-- Document section follows --

Breast Milk Sold Online Isn't Always Purely Human
In study, 10% of samples contained cow's milk
By Kate Seamons,  Newser Staff
Posted Apr 6, 2015 9:15 AM CDT
In this Aug. 27, 2014, photo, a lab technician shows containers of frozen human milk.   (AP Photo/Silvia Izquierdo)

(Newser) – Women who purchase breast milk online likely have their baby's health in mind, which makes the findings of a study published today in Pediatrics so concerning. Researchers led by Nationwide Children's Hospital bought 102 samples of milk via milk-sharing websites and discovered that 10 of them "had a level of bovine DNA consistent with human milk mixed with at least 10% fluid cow's milk," they write in the study. That's a concentration high enough to indicate the cow milk was intentionally added, either straight from the carton or by way of baby formula. "This poses a risk to infants with an allergy or intolerance to cow's milk," says researcher Sarah Keim, in a press release. One milk bank director tells USA Today infants could experience bloody diarrhea or eczema as a result of ingesting it.

The newspaper reports that one of the sites the researchers purchased the milk from is Only The Breast, which bills itself as a "community for moms to buy, sell, and donate natural breast milk" at prices that USA Today noted were typically $1 to $6 per ounce. The site referenced its terms of use in an emailed statement, pointing out that members were barred from adulterating the milk. Why might someone do so? Profit. "Because money is exchanged in these transactions, there might be an incentive to boost milk volumes in order to make more money," says Keim, who advises pediatricians to caution mothers against sourcing any needed breast milk this way. USA Today notes these particular samples were used in a 2013 study by the team, which found that 72% of those samples contained bacteria; the types of bacteria they identified were pretty off-putting.

-- Document section concluded --
-- Data shown follows --

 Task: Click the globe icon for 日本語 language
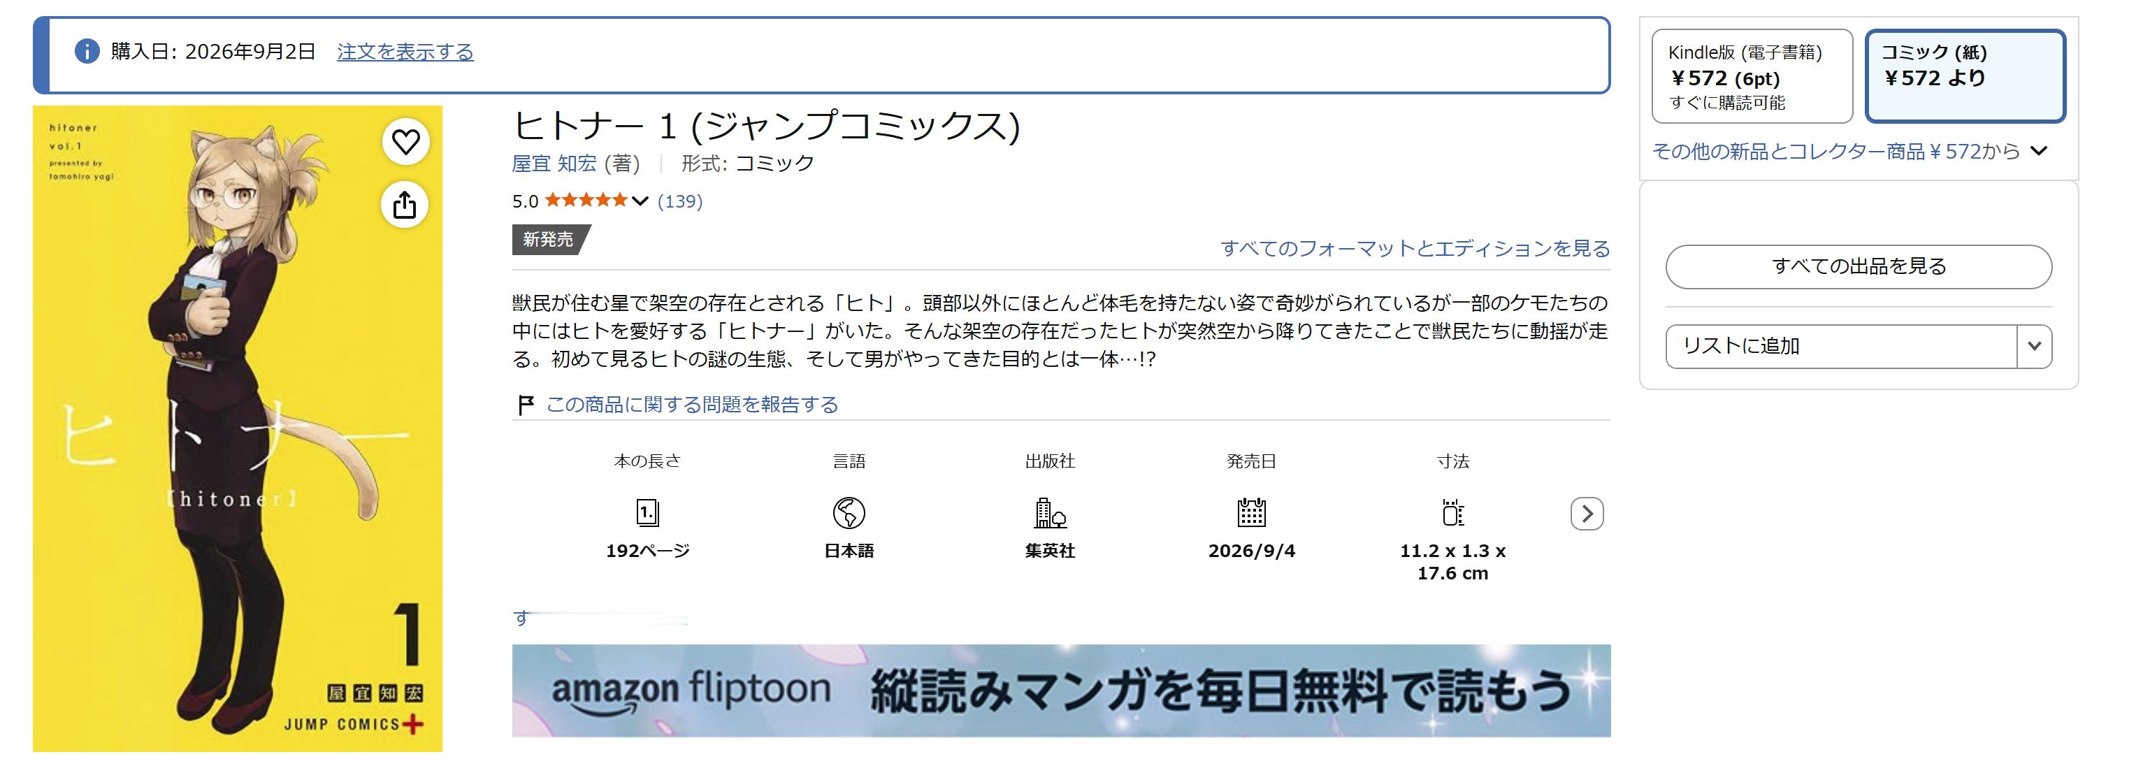[849, 513]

-- Data shown concluded --

◆ Work instructions
1: In the article on breast milk sold online, how many milk samples did the researchers buy through milk-sharing websites?
2: Decide whether each statement agrees with the article on breast milk sold online. Answer yes or no, and quote the deciding words.
(a) The study appeared in Pediatrics.
(b) Sarah Keim advises pediatricians to recommend milk-sharing websites to mothers.
(c) The 2013 study found bacteria in 72% of the samples.
3: Write out the part of the article on breast milk sold online that opens with the words containing "The newspaper reports" and closes with "were pretty off-putting.".
The lines above play no part here; only the article on breast milk sold online matters.

◆ Answers given
1: 102 samples

2:
(a) Yes: "a study published today in Pediatrics"
(b) No: "who advises pediatricians to caution mothers against sourcing any needed breast milk this way"
(c) Yes: "which found that 72% of those samples contained bacteria"

3:
The newspaper reports that one of the sites the researchers purchased the milk from is Only The Breast, which bills itself as a "community for moms to buy, sell, and donate natural breast milk" at prices that USA Today noted were typically $1 to $6 per ounce. The site referenced its terms of use in an emailed statement, pointing out that members were barred from adulterating the milk. Why might someone do so? Profit. "Because money is exchanged in these transactions, there might be an incentive to boost milk volumes in order to make more money," says Keim, who advises pediatricians to caution mothers against sourcing any needed breast milk this way. USA Today notes these particular samples were used in a 2013 study by the team, which found that 72% of those samples contained bacteria; the types of bacteria they identified were pretty off-putting.